▶ Work request: Write the data out again, word for word.

▶ Records for processing:
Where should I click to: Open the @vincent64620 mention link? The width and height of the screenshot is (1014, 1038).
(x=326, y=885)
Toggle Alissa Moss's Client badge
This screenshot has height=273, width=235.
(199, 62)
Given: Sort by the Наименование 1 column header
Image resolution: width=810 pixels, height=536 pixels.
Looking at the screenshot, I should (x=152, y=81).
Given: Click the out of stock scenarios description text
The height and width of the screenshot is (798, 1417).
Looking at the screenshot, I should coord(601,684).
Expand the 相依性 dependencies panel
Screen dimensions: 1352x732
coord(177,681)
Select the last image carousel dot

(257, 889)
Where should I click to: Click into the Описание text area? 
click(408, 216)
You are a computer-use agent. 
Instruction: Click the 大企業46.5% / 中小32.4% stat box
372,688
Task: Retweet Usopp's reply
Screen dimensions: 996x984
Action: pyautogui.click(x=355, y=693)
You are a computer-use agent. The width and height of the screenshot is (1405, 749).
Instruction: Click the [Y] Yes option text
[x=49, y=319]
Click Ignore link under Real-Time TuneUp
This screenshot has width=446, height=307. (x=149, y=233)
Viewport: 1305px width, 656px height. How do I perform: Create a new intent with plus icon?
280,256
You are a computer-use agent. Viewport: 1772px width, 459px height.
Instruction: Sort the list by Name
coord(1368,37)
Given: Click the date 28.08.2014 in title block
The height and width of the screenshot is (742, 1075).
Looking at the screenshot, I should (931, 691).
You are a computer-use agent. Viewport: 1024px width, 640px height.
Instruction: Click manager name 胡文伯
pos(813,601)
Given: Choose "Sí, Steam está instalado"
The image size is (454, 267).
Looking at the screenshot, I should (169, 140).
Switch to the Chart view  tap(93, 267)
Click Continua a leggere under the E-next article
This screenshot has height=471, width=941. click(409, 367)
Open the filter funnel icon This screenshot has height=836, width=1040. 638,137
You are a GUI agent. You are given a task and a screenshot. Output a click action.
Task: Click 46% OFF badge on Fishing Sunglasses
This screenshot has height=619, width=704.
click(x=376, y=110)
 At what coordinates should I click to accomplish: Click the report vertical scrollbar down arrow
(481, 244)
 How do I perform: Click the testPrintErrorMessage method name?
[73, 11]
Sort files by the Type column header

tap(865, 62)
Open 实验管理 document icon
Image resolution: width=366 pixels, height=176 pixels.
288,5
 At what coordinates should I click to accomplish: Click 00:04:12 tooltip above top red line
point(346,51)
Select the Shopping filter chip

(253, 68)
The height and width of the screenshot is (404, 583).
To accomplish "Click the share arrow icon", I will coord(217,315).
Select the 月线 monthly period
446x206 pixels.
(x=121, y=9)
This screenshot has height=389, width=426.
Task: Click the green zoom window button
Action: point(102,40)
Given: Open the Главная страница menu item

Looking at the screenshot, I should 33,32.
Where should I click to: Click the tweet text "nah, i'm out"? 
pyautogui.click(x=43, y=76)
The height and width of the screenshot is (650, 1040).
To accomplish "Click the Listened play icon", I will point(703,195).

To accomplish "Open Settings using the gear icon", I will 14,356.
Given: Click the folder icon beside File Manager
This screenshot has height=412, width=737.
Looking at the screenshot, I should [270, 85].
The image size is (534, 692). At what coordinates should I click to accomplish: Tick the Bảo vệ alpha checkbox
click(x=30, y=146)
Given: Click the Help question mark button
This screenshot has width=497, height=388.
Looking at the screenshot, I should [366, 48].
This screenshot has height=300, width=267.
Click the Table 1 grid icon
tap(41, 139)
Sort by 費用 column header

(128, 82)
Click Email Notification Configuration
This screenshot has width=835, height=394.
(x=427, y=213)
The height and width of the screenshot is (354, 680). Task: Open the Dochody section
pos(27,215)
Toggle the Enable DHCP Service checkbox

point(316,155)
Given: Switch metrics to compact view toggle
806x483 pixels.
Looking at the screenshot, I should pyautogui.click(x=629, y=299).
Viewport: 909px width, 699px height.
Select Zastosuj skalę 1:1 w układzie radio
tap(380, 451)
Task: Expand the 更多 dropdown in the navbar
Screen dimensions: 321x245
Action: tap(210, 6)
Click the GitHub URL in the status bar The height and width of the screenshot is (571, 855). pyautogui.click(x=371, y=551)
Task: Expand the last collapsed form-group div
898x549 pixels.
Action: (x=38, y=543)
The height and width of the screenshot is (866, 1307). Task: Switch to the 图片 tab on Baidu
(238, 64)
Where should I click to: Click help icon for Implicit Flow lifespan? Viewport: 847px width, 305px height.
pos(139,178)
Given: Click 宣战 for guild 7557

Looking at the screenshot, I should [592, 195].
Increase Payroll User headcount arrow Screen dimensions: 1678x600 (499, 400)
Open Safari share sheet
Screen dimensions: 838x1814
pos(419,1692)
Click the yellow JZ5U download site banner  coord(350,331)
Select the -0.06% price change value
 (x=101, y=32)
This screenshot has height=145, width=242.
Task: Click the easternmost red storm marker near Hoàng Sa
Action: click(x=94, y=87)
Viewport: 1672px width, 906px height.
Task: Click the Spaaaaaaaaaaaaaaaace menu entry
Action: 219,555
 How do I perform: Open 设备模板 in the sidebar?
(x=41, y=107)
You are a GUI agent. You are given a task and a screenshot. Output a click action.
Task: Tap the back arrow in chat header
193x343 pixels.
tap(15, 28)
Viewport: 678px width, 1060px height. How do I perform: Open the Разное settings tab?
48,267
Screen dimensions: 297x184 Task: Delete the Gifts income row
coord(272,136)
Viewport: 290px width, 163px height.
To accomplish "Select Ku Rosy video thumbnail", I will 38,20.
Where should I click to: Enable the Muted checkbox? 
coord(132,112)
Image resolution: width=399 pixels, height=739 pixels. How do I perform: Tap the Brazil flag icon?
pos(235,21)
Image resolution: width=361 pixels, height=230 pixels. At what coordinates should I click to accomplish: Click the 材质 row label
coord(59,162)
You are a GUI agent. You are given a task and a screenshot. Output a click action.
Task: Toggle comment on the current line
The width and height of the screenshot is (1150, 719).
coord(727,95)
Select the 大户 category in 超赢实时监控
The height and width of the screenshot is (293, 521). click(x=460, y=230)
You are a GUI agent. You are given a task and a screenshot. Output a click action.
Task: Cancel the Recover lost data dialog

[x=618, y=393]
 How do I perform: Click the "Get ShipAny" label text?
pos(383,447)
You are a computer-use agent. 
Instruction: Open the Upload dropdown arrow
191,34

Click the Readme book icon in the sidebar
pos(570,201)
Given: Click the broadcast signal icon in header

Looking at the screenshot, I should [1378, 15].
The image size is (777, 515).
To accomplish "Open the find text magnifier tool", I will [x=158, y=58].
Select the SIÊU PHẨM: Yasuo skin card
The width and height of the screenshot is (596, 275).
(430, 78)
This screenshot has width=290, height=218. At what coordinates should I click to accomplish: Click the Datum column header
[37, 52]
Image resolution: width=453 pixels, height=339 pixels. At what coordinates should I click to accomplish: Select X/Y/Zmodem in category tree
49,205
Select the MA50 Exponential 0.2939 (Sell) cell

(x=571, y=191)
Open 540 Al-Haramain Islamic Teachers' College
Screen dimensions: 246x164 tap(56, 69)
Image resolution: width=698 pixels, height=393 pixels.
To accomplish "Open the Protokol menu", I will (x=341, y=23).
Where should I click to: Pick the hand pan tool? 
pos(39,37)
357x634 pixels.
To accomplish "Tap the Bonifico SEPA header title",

▶ Solution:
Where should I click to: Open the @vincent64620 mention link? The width and height of the screenshot is (1014, 1038).
(x=326, y=885)
Toggle Alissa Moss's Client badge
This screenshot has height=273, width=235.
(199, 62)
Given: Sort by the Наименование 1 column header
Image resolution: width=810 pixels, height=536 pixels.
Looking at the screenshot, I should (x=152, y=81).
Given: Click the out of stock scenarios description text
The height and width of the screenshot is (798, 1417).
Looking at the screenshot, I should coord(601,684).
Expand the 相依性 dependencies panel
Screen dimensions: 1352x732
coord(177,681)
Select the last image carousel dot

(257, 889)
Where should I click to: Click into the Описание text area? 
click(408, 216)
You are a computer-use agent. 
Instruction: Click the 大企業46.5% / 中小32.4% stat box
372,688
Task: Retweet Usopp's reply
Screen dimensions: 996x984
Action: pyautogui.click(x=355, y=693)
You are a computer-use agent. The width and height of the screenshot is (1405, 749).
Instruction: Click the [Y] Yes option text
[x=49, y=319]
Click Ignore link under Real-Time TuneUp
This screenshot has width=446, height=307. (x=149, y=233)
Viewport: 1305px width, 656px height. How do I perform: Create a new intent with plus icon?
280,256
You are a computer-use agent. Viewport: 1772px width, 459px height.
Instruction: Sort the list by Name
coord(1368,37)
Given: Click the date 28.08.2014 in title block
The height and width of the screenshot is (742, 1075).
Looking at the screenshot, I should (931, 691).
You are a computer-use agent. Viewport: 1024px width, 640px height.
Instruction: Click manager name 胡文伯
pos(813,601)
Given: Choose "Sí, Steam está instalado"
The image size is (454, 267).
Looking at the screenshot, I should (169, 140).
Switch to the Chart view  tap(93, 267)
Click Continua a leggere under the E-next article
This screenshot has height=471, width=941. click(409, 367)
Open the filter funnel icon This screenshot has height=836, width=1040. 638,137
You are a GUI agent. You are given a task and a screenshot. Output a click action.
Task: Click 46% OFF badge on Fishing Sunglasses
This screenshot has height=619, width=704.
click(x=376, y=110)
 At what coordinates should I click to accomplish: Click the report vertical scrollbar down arrow
(481, 244)
 How do I perform: Click the testPrintErrorMessage method name?
[73, 11]
Sort files by the Type column header

tap(865, 62)
Open 实验管理 document icon
Image resolution: width=366 pixels, height=176 pixels.
288,5
 At what coordinates should I click to accomplish: Click 00:04:12 tooltip above top red line
point(346,51)
Select the Shopping filter chip

(253, 68)
The height and width of the screenshot is (404, 583).
To accomplish "Click the share arrow icon", I will coord(217,315).
Select the 月线 monthly period
446x206 pixels.
(x=121, y=9)
This screenshot has height=389, width=426.
Task: Click the green zoom window button
Action: point(102,40)
Given: Open the Главная страница menu item

Looking at the screenshot, I should 33,32.
Where should I click to: Click the tweet text "nah, i'm out"? 
pyautogui.click(x=43, y=76)
The height and width of the screenshot is (650, 1040).
To accomplish "Click the Listened play icon", I will point(703,195).

To accomplish "Open Settings using the gear icon", I will 14,356.
Given: Click the folder icon beside File Manager
This screenshot has height=412, width=737.
Looking at the screenshot, I should [270, 85].
The image size is (534, 692). At what coordinates should I click to accomplish: Tick the Bảo vệ alpha checkbox
click(x=30, y=146)
Given: Click the Help question mark button
This screenshot has width=497, height=388.
Looking at the screenshot, I should [366, 48].
This screenshot has height=300, width=267.
Click the Table 1 grid icon
tap(41, 139)
Sort by 費用 column header

(128, 82)
Click Email Notification Configuration
This screenshot has width=835, height=394.
(x=427, y=213)
The height and width of the screenshot is (354, 680). Task: Open the Dochody section
pos(27,215)
Toggle the Enable DHCP Service checkbox

point(316,155)
Given: Switch metrics to compact view toggle
806x483 pixels.
Looking at the screenshot, I should pyautogui.click(x=629, y=299).
Viewport: 909px width, 699px height.
Select Zastosuj skalę 1:1 w układzie radio
tap(380, 451)
Task: Expand the 更多 dropdown in the navbar
Screen dimensions: 321x245
Action: tap(210, 6)
Click the GitHub URL in the status bar The height and width of the screenshot is (571, 855). pyautogui.click(x=371, y=551)
Task: Expand the last collapsed form-group div
898x549 pixels.
Action: (x=38, y=543)
The height and width of the screenshot is (866, 1307). Task: Switch to the 图片 tab on Baidu
(238, 64)
Where should I click to: Click help icon for Implicit Flow lifespan? Viewport: 847px width, 305px height.
pos(139,178)
Given: Click 宣战 for guild 7557

Looking at the screenshot, I should [592, 195].
Increase Payroll User headcount arrow Screen dimensions: 1678x600 (499, 400)
Open Safari share sheet
Screen dimensions: 838x1814
pos(419,1692)
Click the yellow JZ5U download site banner  coord(350,331)
Select the -0.06% price change value
 (x=101, y=32)
This screenshot has height=145, width=242.
Task: Click the easternmost red storm marker near Hoàng Sa
Action: click(x=94, y=87)
Viewport: 1672px width, 906px height.
Task: Click the Spaaaaaaaaaaaaaaaace menu entry
Action: 219,555
 How do I perform: Open 设备模板 in the sidebar?
(x=41, y=107)
You are a GUI agent. You are given a task and a screenshot. Output a click action.
Task: Tap the back arrow in chat header
193x343 pixels.
tap(15, 28)
Viewport: 678px width, 1060px height. How do I perform: Open the Разное settings tab?
48,267
Screen dimensions: 297x184 Task: Delete the Gifts income row
coord(272,136)
Viewport: 290px width, 163px height.
To accomplish "Select Ku Rosy video thumbnail", I will 38,20.
Where should I click to: Enable the Muted checkbox? 
coord(132,112)
Image resolution: width=399 pixels, height=739 pixels. How do I perform: Tap the Brazil flag icon?
pos(235,21)
Image resolution: width=361 pixels, height=230 pixels. At what coordinates should I click to accomplish: Click the 材质 row label
coord(59,162)
You are a GUI agent. You are given a task and a screenshot. Output a click action.
Task: Toggle comment on the current line
The width and height of the screenshot is (1150, 719).
coord(727,95)
Select the 大户 category in 超赢实时监控
The height and width of the screenshot is (293, 521). click(x=460, y=230)
You are a GUI agent. You are given a task and a screenshot. Output a click action.
Task: Cancel the Recover lost data dialog

[x=618, y=393]
 How do I perform: Click the "Get ShipAny" label text?
pos(383,447)
You are a computer-use agent. 
Instruction: Open the Upload dropdown arrow
191,34

Click the Readme book icon in the sidebar
pos(570,201)
Given: Click the broadcast signal icon in header

Looking at the screenshot, I should [1378, 15].
The image size is (777, 515).
To accomplish "Open the find text magnifier tool", I will [x=158, y=58].
Select the SIÊU PHẨM: Yasuo skin card
The width and height of the screenshot is (596, 275).
(430, 78)
This screenshot has width=290, height=218. At what coordinates should I click to accomplish: Click the Datum column header
[37, 52]
Image resolution: width=453 pixels, height=339 pixels. At what coordinates should I click to accomplish: Select X/Y/Zmodem in category tree
49,205
Select the MA50 Exponential 0.2939 (Sell) cell

(x=571, y=191)
Open 540 Al-Haramain Islamic Teachers' College
Screen dimensions: 246x164 tap(56, 69)
Image resolution: width=698 pixels, height=393 pixels.
To accomplish "Open the Protokol menu", I will (x=341, y=23).
Where should I click to: Pick the hand pan tool? 
pos(39,37)
357x634 pixels.
To accomplish "Tap the Bonifico SEPA header title",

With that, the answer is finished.